Depuis plusieurs années, la montée en puissance des solutions de seconde couche (L2) a été présentée comme la voie royale pour faire grandir Ethereum sans sacrifier sa sécurité. Début 2026, Vitalik Buterin nuance fortement ce récit. Non pas pour enterrer les L2, mais pour rappeler qu’ue accumulation de réseaux mal intégrés peut fragiliser l’ensemble, sur le plan technique comme sur celui de la valeur captée par l’écosystème.

Un succès des L2 qui peut se retourner contre Ethereum

L’idée initiale était simple : déléguer une grande partie de l’activité à des réseaux d’agrégation, tout en s’appuyant sur Ethereum comme socle de règlement et de protection. Or Vitalik Buterin constate que la progression vers une décentralisation complète de ces réseaux est plus lente qu’espéré, et que l’interopérabilité reste inégale. Résultat, certains L2 fonctionnent encore avec des leviers de contrôle concentrés, ce qui accroît le risque opérationnel en cas de panne, de censure ou de décision unilatérale.

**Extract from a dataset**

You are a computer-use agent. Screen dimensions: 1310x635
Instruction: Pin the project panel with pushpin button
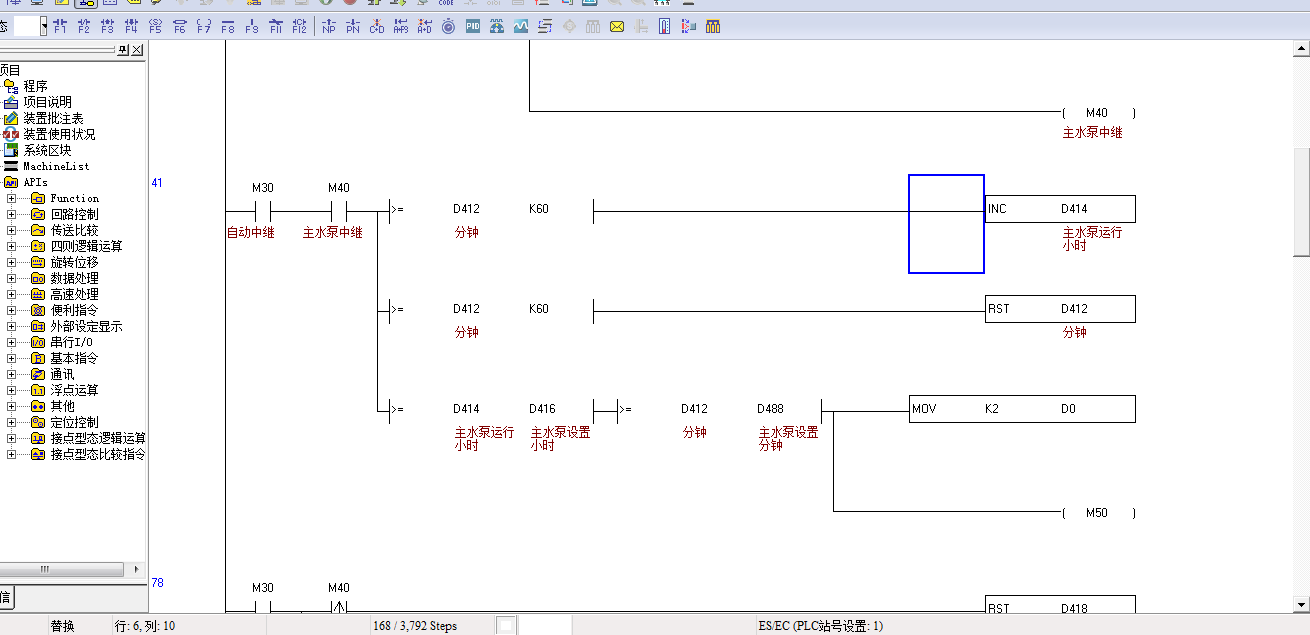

Dans sa mise au point, le cofondateur insiste aussi sur un point de vocabulaire, donc de responsabilité. Un réseau qui promet des volumes massifs mais dont le lien avec Ethereum repose sur une passerelle à signatures multiples ne renforce pas Ethereum au sens strict, il s’apparente plutôt à une chaîne indépendante reliée par un pont. Dit autrement, l’utilisateur peut croire profiter des garanties d’Ethereum alors qu’il dépend, en pratique, d’un autre niveau de confiance.

Cette confusion a une conséquence financière : si l’activité, la liquidité et les frais migrent durablement vers des environnements qui ne réinjectent pas de valeur dans la chaîne principale, l’ether (ETH) risque de perdre une partie de son rôle économique central. Cela ne signifie pas l’effondrement d’Ethereum, mais un affaiblissement de sa capacité à rester la colonne vertébrale de la finance décentralisée, devenant le support de projets majeurs comme Polymarket ou les RWA.

La vision de Vitalik : un cœur plus fort et des L2 plus utiles

Le message de Vitalik Buterin n’est pas anti-L2, il est exigeant. Sa thèse est que la chaîne principale progresse désormais suffisamment pour relever le niveau d’attente. La trajectoire vise moins de dépendance mécanique aux L2 et plus de garanties natives, avec un socle qui se renforce et une périphérie qui innove.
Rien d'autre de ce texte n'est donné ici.